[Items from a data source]

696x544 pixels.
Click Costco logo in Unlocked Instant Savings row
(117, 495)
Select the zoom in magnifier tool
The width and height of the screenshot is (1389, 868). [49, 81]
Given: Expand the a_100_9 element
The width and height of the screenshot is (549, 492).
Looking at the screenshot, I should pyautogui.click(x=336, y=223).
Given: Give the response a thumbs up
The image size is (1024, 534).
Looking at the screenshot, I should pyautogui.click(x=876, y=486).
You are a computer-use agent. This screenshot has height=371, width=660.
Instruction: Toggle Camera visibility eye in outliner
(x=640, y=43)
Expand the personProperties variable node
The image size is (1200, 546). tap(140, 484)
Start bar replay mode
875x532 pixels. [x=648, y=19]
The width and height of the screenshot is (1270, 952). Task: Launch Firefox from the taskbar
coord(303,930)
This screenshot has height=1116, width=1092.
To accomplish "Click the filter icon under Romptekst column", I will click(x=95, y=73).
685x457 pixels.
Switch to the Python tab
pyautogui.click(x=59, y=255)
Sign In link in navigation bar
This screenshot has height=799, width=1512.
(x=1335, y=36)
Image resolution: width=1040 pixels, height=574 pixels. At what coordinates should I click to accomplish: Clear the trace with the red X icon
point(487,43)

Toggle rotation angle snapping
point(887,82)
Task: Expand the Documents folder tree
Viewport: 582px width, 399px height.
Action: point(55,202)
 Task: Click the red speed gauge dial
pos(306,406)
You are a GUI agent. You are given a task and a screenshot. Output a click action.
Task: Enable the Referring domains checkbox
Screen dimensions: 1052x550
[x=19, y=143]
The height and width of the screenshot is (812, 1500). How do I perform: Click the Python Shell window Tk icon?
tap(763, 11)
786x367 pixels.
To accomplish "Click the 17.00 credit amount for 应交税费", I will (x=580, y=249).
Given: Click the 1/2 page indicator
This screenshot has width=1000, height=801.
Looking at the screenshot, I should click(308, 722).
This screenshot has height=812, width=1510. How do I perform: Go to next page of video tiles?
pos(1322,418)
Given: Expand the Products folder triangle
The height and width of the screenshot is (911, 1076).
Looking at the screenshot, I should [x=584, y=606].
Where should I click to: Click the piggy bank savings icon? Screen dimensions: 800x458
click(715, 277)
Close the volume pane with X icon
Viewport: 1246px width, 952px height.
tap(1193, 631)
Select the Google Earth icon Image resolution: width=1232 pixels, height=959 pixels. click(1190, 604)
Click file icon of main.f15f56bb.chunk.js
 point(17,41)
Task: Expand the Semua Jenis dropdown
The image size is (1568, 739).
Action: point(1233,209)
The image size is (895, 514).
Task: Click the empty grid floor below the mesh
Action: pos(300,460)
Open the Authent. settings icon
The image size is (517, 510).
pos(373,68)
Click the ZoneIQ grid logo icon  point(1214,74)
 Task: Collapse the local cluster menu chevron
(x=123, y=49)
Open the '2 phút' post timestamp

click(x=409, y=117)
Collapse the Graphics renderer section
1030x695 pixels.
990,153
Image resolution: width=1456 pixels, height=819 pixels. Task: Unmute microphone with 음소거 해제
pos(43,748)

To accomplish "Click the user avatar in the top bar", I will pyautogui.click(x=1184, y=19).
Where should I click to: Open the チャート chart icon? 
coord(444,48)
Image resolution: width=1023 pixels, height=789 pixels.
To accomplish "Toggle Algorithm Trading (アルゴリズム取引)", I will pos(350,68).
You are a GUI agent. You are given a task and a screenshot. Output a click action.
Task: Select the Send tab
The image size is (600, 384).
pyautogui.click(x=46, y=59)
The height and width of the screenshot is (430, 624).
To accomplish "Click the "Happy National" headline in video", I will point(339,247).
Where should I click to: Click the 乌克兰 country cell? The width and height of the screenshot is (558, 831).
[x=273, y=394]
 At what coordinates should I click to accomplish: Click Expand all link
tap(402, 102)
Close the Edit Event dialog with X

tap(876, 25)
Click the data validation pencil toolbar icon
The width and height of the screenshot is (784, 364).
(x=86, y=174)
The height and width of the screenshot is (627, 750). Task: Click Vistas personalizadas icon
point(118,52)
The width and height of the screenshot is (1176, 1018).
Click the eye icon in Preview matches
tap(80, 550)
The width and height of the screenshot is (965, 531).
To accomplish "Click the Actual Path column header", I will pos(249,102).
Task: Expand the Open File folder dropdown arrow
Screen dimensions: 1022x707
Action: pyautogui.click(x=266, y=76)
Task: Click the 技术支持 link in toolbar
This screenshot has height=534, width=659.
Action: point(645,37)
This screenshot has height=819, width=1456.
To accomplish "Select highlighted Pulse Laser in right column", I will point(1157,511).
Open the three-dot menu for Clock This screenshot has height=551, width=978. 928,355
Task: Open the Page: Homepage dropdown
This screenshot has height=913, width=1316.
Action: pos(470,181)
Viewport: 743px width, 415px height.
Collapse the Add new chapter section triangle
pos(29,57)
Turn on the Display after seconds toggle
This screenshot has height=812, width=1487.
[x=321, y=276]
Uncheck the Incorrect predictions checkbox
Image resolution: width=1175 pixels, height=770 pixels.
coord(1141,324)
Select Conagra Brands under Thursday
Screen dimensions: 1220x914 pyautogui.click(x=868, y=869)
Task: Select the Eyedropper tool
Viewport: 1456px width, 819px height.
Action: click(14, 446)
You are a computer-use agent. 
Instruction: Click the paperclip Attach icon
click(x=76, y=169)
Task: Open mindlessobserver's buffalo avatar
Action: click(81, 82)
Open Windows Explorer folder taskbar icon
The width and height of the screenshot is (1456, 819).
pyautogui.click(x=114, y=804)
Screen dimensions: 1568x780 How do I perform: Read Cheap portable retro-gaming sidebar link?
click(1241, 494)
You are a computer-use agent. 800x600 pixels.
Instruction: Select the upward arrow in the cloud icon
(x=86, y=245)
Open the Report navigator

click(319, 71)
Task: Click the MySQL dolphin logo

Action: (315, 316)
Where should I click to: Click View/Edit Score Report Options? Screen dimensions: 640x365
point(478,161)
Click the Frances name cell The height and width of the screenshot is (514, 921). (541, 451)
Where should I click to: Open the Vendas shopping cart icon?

* **THE PROBLEM**
Repeat exactly the lines of the records from the one containing "At what coordinates should I click to accomplish: Click" to the one containing "I will pos(249,102).", including both of those lines.

* **EXERCISE OUTPUT**
 At what coordinates should I click to accomplish: Click Expand all link
tap(402, 102)
Close the Edit Event dialog with X

tap(876, 25)
Click the data validation pencil toolbar icon
The width and height of the screenshot is (784, 364).
(x=86, y=174)
The height and width of the screenshot is (627, 750). Task: Click Vistas personalizadas icon
point(118,52)
The width and height of the screenshot is (1176, 1018).
Click the eye icon in Preview matches
tap(80, 550)
The width and height of the screenshot is (965, 531).
To accomplish "Click the Actual Path column header", I will pos(249,102).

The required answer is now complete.